Aí vem o autismo e dá um pontapé no nosso traseiro, como dizendo: “Você era feliz e não sabia. Vim te desestruturar. Vai encarar?…” Não sei se estou representando a maioria, acho que sim, mas acredito que encarar é a única opção quando o amor é mais forte que o susto. Só que encarar não significa aceitar de bom grado. Aceitamos o autismo, mas o que queremos mesmo é a cura dele. Queremos nossos filhos “de volta” – de onde eu não sei, mas eu queria o meu de volta. Aí eu comecei a odiar o autismo. Como se fosse meu pior inimigo. Claro. Por causa dele, meu filho não falava, não me olhava nos olhos, não atendia ao meu chamado, chorava sem razão aparente, se jogava no chão sujo da rua, retirava todos os produtos das prateleiras do supermercado, passava seus excrementos nas cortinas do quarto… Creio que o leitor já tem uma ideia. Meu cansaço e estresse eram tamanhos que eu não mais conseguia ingerir alimentos. Durante dois anos pesei 48 quilos, numa altura de 1,70m. Eu, literalmente, não engolia o autismo.
TUDO PASSA, TUDO SEMPRE PASSARÁ
Dez anos depois, muita determinação e muito foco depois, vem esse ATEC 9 acenando a vitória na nossa cara. E tem mais, o autismo virou ‘hot item’. Graças a tantos cientistas como o pioneiro Dr. Van Engeland e o contemporâneo gênio nacional, o estimado Dr. Alysson Muotri, o autismo está sendo geneticamente desvendado, tal que os seus sintomas mais intensos possam ser inibidos. Viva a biotecnologia e seus milagres! Se for para arrefecer a dor e o susto dos pais cujos filhos vêm sendo diagnosticados, venha cá com a pílula mágica.
No entanto, eu não estaria sendo honesta se dissesse que considero a cura o objetivo final. Não depois de dezessete anos de corrida. Os pais jovens talvez encontrem alguma dificuldade em entender, mas eu não trocaria nada do que aconteceu, do jeito que aconteceu – Ok, com exceção dos surtos diários e do cocô na cortina.
O autismo sacudiu minha vida, mexeu com todas as minhas emoções e desestabilizou meu ying e yang. O autismo, personificado no meu filho; meu sangue; meu amor. Dilema crucial: é possível amar meu filho sem amar o autismo? É possível odiar o autismo sem odiar meu filho? Onde começa um e termina o outro? É da gente pirar. Autoanálise, o tempo todo. Quem sou eu? Quem sou eu, agora? O que eu quero? O que espero da vida? O que espero da vida com um filho autista? Como conseguir o que eu quero? Quero a cura? Que cura? A cura total ou um filho “autista sob controle” (aquele que a gente pode ao menos levar à rua). Muitas perguntas, muitas dúvidas. Mas nenhuma ficou sem resposta.
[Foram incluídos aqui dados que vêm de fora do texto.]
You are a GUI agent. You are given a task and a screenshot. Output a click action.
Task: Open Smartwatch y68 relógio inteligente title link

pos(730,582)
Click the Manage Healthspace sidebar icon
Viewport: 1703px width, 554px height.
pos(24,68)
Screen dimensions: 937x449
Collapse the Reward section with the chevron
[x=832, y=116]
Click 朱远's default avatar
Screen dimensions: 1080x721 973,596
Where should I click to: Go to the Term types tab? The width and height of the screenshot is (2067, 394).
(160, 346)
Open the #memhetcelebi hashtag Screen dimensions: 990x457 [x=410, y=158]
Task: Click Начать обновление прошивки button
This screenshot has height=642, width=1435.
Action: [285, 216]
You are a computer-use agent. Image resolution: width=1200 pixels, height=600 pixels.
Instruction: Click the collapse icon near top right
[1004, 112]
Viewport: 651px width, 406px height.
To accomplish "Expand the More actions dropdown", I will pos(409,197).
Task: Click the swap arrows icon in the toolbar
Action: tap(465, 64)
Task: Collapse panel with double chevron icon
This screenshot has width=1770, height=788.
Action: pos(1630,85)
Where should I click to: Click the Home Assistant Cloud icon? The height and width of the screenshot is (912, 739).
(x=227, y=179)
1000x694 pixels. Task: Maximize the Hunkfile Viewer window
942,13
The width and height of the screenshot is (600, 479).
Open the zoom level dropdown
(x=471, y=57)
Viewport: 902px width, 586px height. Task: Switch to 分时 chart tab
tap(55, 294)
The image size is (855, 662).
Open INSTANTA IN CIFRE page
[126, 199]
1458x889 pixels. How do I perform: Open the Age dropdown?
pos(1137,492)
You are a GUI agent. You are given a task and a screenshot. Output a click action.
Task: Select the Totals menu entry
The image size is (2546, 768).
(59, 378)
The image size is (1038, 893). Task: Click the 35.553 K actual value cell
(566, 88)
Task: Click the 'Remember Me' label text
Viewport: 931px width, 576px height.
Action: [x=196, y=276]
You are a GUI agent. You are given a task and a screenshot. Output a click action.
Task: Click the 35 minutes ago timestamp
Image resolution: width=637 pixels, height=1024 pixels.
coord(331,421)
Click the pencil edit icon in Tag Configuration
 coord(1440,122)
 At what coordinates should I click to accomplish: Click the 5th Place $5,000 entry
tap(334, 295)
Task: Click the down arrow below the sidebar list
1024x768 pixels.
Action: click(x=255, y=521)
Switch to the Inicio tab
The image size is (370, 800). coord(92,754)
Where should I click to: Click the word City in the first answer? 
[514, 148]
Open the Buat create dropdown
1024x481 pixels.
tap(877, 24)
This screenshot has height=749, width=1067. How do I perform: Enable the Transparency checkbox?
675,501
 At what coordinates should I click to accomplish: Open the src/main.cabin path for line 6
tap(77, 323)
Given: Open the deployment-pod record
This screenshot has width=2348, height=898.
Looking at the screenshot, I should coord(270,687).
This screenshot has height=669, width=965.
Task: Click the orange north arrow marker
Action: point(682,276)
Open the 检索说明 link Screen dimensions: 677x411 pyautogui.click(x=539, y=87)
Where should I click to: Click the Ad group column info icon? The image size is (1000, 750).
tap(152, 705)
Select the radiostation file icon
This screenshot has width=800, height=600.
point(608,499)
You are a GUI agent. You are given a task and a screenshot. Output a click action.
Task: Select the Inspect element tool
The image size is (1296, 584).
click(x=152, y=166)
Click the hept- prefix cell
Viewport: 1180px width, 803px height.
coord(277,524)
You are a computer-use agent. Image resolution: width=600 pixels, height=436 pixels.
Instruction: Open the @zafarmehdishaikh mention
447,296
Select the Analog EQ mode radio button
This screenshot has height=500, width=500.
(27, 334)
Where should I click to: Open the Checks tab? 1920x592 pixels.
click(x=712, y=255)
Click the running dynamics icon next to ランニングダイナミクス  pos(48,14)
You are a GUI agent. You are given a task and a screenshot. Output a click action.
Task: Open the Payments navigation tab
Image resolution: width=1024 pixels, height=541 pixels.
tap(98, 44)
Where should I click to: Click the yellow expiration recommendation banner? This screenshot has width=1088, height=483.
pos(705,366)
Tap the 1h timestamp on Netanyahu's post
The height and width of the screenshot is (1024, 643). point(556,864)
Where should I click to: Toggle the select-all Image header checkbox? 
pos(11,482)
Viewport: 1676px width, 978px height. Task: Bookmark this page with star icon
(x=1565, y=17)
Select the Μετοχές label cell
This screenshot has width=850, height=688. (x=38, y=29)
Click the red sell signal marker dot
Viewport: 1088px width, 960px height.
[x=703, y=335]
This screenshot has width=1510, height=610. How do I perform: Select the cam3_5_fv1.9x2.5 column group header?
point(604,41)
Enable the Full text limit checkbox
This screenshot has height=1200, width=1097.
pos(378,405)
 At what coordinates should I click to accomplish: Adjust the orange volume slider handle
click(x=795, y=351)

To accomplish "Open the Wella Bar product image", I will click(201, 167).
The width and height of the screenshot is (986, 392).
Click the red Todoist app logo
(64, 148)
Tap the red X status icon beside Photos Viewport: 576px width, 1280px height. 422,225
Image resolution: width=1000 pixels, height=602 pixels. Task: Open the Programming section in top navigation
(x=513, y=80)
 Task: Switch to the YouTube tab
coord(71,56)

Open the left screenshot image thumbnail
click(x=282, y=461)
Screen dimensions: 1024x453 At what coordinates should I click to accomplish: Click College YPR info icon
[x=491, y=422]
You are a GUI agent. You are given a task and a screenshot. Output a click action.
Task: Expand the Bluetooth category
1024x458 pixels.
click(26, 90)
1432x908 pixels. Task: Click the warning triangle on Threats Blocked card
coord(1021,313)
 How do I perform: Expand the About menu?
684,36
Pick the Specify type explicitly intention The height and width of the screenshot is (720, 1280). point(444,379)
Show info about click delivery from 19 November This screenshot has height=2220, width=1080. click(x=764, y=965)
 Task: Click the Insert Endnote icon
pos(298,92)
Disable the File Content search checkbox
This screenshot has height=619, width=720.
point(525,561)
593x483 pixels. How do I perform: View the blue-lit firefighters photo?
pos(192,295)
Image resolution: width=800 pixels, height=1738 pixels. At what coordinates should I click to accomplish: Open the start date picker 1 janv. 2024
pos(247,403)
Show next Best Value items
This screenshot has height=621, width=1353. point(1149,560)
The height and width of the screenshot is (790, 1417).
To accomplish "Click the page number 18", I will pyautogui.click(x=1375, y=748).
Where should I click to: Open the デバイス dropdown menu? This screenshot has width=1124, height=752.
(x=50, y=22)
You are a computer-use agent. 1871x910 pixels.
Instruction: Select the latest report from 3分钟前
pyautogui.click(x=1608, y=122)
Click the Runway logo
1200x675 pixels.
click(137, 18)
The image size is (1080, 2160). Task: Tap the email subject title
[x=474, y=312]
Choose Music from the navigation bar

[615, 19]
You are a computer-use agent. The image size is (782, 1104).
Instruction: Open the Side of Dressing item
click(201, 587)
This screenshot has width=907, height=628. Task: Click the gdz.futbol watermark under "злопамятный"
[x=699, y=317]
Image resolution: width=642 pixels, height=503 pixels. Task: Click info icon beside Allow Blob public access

Jovens e adultos autistas sem muitas limitações, como meu próprio filho, agora, não querem nem saber da cura. A cura é um insulto à sua existência. Estas pessoas são capazes de fazer tudo o que as pessoas neurotípicas fazem, ou até melhor. A cura, para elas, é abominável.
O outro lado da moeda é que pais dos autistas que ainda têm tantas limitações, não sabem disso. Sua realidade é diferente (releia os primeiros parágrafos deste artigo). Por experiência própria, sei que quando uma boa alma nos diz: “Ah, vai passar…”, a gente não acredita e até tem vontade de dar um cascudo na pessoa. “Cala a boca! Você não sabe como é a convivência com um autista, 24 horas por dia, todos os dias! “, pensamos. Verdade verdadeira. Ninguém sabe, nem nossos parentes. De madrugada, então (revirando os olhos)… Por isso estes pais têm todo o direito de sonhar com a cura do autismo, sim.
Mas, um bom clichê não existe à toa. Tudo passa, mesmo. Se o tempo não faz passar a raiva do autismo, faz nossos filhos progredirem. Eles sempre progridem. Passinhos de formiguinha, às vezes, mas eles progridem.
Pode ser que a cura esteja mesmo à vista. Pode ser que ainda tarde muito. Enquanto tardar, convido meus colegas pais a questionarem o que, de fato, esperam de seus filhos. Quando é que estarão prontos a satisfazerem seus desejos maternos e paternos. Principalmente, se a felicidade deles (da família) depende da cura oficial, ou não.
Desejo a todos a cura que esperam. Desejo a todos a sabedoria necessária na tomada de decisões que mudarão suas vidas – e a de seus filhos – para melhor.